**Trecho selecionado**
==================================================
Com 7 bilhões de anos, de repente, ligado à uma longa cadeia proteica que boia a esmo na água. Ele se compões e decompões com diversas proteínas por mais um bilhão de anos. Agora, ele já absorvido e devolvido ao ambiente na medida em que seres derivados das proteínas o ingerem com a substância que ele compõe, digerem e devolvem transformado ao ambiente.

Esse próton tá ai. Formando a membrana plasmática ou a bainha de mielina de algum neurônio, permitindo que você leia, respire, viva. Somos compostos por uma história muito maior, muito mais longa e muito mais incrível do que aquela que começa na nossa infância.

Se juntarmos a nossa saga pessoal à saga do universo, termos uma jornada simplesmente espetacular para viver e narrar. Mas, entender que o resultado de tudo que esse próton passou é a capacidade de amar, é a capacidade de alterar quimicamente o corpo a ponto de sentir o amor, isso é a coroação da jornada.

Amar a si mesmo, amar ao próximo, amar a existência (ou aos deuses se você quiser) é algo indescritível.

A psicologia das coisas

E aqui chegamos na psicologia! Um pouco de história e filosofia, um pouco de biologia e bioquímica e temos a base necessária para uma discussão psicológica.

O jogo de estímulo-resposta é um conceito básico no processo de evolução da vida e, mesmo em ambientes microscópicos e intracelulares, os estímulos são a base para o movimento e para a transformação. Ele constrói uma relação de condicionamento entre o indivíduo e o meio e, até entre o indivíduo e si mesmo.
==================================================
**Dados brutos**
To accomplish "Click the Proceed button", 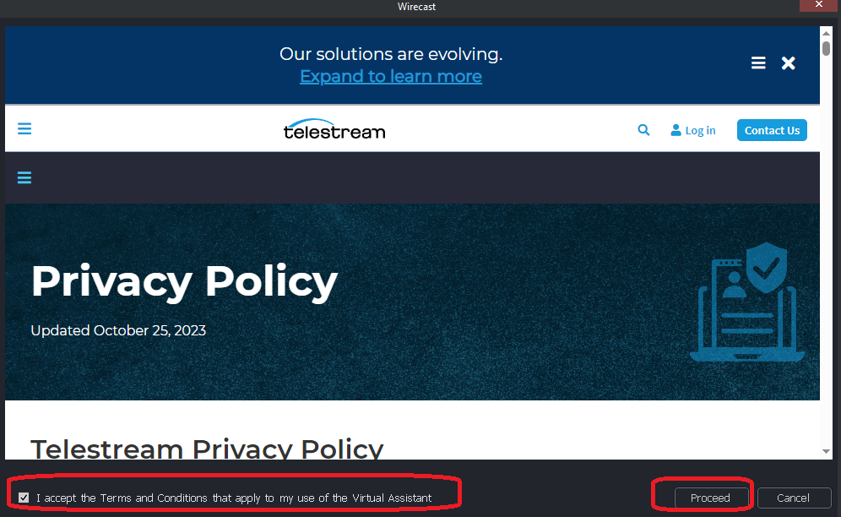I will click(710, 498).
==================================================
**Instruções da tarefa**
Edite o trecho selecionado desde "Com 7 bilhões" até "na nossa infância.", inclusive, substituindo "membrana plasmática" por "parede celular". Os dados não são necessários para esta atividade.

**Área de resposta**
Com 7 bilhões de anos, de repente, ligado à uma longa cadeia proteica que boia a esmo na água. Ele se compões e decompões com diversas proteínas por mais um bilhão de anos. Agora, ele já absorvido e devolvido ao ambiente na medida em que seres derivados das proteínas o ingerem com a substância que ele compõe, digerem e devolvem transformado ao ambiente.

Esse próton tá ai. Formando a parede celular ou a bainha de mielina de algum neurônio, permitindo que você leia, respire, viva. Somos compostos por uma história muito maior, muito mais longa e muito mais incrível do que aquela que começa na nossa infância.